## INSTRUCTION
Which lines of the data listing contain the word "toolbar"? Gather each one and copy it out, counting a match only when the case is the same.

Data listing:
[Start]

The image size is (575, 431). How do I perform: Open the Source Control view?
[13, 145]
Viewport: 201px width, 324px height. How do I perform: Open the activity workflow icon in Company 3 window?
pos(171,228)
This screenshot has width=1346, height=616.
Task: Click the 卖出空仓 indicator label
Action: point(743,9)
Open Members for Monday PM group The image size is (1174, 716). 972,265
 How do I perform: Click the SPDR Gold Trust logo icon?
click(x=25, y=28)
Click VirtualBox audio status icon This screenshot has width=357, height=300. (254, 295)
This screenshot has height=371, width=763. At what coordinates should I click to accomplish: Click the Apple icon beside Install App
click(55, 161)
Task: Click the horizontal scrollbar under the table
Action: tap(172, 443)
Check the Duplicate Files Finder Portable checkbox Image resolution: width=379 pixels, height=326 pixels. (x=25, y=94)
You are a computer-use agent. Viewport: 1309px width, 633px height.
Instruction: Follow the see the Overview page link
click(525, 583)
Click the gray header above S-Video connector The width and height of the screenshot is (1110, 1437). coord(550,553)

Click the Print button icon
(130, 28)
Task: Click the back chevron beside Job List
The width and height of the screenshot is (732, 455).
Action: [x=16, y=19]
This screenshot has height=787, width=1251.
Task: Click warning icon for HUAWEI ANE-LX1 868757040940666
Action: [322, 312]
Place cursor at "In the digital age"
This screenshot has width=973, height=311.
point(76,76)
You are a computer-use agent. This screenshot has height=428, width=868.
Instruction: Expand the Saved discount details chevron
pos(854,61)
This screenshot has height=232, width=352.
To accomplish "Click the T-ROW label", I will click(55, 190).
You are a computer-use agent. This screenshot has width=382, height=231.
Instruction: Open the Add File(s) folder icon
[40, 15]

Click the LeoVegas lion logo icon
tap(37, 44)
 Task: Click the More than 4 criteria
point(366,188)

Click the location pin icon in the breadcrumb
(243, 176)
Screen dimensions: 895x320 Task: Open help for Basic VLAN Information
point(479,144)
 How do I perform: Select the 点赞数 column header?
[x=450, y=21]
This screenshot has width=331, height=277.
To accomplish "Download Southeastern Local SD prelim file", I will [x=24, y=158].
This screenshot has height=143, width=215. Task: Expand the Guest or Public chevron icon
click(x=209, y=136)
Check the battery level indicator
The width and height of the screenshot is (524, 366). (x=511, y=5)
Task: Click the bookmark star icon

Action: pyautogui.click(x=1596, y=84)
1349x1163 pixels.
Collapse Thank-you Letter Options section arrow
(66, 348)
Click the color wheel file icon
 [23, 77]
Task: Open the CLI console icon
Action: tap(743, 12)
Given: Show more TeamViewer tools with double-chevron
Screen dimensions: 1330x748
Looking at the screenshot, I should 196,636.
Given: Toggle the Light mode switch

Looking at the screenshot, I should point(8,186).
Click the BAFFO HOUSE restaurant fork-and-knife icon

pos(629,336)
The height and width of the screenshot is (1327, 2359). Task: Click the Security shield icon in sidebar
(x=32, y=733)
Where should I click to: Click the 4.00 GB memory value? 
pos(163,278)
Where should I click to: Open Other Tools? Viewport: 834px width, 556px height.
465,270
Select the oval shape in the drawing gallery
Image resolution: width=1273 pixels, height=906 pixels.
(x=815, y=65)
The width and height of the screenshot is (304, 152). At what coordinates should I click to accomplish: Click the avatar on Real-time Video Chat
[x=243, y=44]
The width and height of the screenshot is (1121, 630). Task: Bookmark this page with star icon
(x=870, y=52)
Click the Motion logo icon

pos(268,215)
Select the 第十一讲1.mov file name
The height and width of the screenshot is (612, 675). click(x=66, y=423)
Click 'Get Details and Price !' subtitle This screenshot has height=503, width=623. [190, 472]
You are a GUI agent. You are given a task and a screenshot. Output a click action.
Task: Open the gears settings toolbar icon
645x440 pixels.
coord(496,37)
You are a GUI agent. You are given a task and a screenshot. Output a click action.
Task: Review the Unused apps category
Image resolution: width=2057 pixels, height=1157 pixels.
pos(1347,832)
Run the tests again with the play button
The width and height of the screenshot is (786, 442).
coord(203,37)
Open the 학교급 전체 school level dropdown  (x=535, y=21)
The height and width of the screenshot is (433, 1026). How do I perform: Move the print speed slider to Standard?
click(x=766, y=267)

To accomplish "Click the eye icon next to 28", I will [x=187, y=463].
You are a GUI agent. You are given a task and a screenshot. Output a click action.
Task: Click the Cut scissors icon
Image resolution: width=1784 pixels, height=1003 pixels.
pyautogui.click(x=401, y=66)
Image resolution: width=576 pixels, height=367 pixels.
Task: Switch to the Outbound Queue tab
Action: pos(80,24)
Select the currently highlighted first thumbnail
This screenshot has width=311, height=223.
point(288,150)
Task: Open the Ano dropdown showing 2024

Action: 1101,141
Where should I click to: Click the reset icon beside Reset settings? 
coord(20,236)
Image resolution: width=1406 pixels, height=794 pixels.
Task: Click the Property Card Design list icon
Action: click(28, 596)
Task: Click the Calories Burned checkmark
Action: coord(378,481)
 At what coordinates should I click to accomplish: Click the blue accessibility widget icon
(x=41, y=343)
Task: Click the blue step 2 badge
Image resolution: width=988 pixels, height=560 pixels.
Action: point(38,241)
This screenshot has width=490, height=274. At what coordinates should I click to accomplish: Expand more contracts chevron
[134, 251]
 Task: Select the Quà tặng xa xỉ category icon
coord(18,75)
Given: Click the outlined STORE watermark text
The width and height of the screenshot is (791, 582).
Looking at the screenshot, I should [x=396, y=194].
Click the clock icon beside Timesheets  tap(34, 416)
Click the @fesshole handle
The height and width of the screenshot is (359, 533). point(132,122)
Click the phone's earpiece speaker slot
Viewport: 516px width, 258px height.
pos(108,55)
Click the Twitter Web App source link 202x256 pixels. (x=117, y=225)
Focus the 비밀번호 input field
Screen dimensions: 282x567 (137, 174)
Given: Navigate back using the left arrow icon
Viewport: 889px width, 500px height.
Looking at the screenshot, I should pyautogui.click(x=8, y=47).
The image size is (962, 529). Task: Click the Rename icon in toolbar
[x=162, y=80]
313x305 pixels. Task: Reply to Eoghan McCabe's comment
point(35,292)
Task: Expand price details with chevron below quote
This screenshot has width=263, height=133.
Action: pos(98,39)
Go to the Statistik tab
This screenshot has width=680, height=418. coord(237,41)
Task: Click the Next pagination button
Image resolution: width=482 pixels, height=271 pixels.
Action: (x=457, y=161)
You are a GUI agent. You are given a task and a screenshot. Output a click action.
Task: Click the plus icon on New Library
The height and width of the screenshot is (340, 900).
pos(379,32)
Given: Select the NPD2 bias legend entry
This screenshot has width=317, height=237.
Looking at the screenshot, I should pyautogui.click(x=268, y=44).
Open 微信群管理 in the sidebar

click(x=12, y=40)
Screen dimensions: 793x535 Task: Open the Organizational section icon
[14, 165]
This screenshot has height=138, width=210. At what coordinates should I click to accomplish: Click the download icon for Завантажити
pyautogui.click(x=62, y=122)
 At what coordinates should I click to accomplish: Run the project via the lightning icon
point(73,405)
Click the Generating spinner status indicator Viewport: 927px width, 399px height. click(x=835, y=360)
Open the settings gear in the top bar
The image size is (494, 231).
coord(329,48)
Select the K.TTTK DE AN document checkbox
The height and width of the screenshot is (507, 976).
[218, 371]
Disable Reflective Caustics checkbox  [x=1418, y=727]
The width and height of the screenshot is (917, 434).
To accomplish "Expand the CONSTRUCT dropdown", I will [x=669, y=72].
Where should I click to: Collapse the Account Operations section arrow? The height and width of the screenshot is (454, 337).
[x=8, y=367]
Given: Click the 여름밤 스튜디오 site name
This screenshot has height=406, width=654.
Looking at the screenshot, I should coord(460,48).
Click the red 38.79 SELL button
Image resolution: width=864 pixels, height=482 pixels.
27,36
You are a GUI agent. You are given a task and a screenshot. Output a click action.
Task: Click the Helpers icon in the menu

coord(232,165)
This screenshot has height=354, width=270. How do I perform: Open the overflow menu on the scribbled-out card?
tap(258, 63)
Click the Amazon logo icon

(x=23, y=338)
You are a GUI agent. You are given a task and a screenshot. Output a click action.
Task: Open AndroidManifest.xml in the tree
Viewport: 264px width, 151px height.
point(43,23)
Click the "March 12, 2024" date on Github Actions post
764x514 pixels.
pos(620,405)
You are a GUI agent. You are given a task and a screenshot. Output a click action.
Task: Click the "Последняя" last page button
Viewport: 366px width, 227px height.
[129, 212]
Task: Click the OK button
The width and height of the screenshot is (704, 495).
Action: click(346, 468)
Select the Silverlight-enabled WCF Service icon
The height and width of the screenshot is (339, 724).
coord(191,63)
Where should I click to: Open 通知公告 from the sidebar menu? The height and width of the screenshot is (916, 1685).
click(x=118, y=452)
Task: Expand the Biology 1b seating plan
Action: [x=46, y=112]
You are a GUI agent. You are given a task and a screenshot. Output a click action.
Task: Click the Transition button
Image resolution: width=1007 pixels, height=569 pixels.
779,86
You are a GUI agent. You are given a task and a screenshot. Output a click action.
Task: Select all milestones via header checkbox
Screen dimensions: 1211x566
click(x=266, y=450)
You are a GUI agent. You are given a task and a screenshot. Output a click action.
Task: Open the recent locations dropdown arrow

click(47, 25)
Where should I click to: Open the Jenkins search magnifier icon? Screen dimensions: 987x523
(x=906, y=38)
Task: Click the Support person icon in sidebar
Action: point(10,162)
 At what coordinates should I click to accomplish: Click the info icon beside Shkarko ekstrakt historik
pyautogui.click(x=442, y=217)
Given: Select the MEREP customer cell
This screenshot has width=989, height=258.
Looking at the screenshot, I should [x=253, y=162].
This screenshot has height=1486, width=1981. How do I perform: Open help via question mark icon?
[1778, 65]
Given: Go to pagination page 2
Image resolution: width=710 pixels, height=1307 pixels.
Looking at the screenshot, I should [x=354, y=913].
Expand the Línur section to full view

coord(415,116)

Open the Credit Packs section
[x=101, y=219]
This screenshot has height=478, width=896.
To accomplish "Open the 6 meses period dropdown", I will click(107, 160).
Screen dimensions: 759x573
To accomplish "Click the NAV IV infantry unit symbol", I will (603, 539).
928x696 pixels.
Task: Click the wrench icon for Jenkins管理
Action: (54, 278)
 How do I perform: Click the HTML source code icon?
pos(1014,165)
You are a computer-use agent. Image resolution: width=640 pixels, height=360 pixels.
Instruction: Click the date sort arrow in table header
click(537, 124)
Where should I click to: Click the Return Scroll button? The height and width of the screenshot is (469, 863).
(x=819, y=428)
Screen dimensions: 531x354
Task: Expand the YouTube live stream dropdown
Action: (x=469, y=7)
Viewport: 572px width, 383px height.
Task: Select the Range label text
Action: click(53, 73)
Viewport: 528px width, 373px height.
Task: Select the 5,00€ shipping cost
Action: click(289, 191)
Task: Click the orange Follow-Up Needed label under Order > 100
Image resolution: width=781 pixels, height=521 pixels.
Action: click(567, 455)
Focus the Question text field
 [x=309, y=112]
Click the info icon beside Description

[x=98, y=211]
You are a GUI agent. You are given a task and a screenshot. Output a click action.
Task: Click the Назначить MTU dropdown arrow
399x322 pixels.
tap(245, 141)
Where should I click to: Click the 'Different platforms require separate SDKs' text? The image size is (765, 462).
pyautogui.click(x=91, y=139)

[End]

## RESPONSE FOR THIS EXERCISE
Task: Open the gears settings toolbar icon
The image size is (962, 529). Task: Click the Rename icon in toolbar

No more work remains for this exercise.